Circuit Judge Jerry Smith ruled that the prayers were legislative prayers because the board was "more like a legislature" than a school activity.

"Most attendees at school-board meetings, including Smith, are mature adults," the judge argued, adding that the "polite" requests from board members to stand for the prayer "do not coerce prayer," Reuters reported.

Judge Smith also overturned a lower court decision that had denied "qualified immunity" to school board members, dismissing the case against them.

In its suit against the school district, the American Humanist Association stated that the prayers were school-endorsed activities and violated the First Amendment.

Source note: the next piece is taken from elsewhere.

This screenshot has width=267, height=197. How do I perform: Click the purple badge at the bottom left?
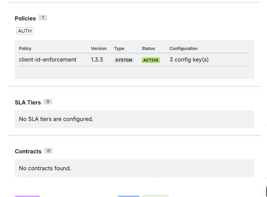pos(27,196)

Hiram Sasser of the Liberty Institute defended the school board when the suit was first filed.

"Governments are allowed to open their meetings with prayer," said Sasser, according to CBS. "We've been doing it for 200 years and the United States Supreme Court has said, on two different occasions, it's perfectly legal."

But Isaiah Smith challenged this, saying the school board handpicked students to ensure only Christian prayers were delivered. The ruling allowing the prayers described by Sasser said such prayers could not "denigrate non-believers or religious minorities."

"They openly endorse Christianity over other religions and over non-religion," added Smith. "It made me feel left out. It also made me feel uncomfortable."

The Birdville Independent School District described the ruling as a "complete vindication."

"The decision is reassuring because these trustees are elected and serve without compensation, and the possibility that they might be personally liable for damages would be somewhat daunting," a defense attorney told Reuters.

Monica Miller, an attorney for the AHA, said she was reviewing the options, which could include asking the appeals court to review the case.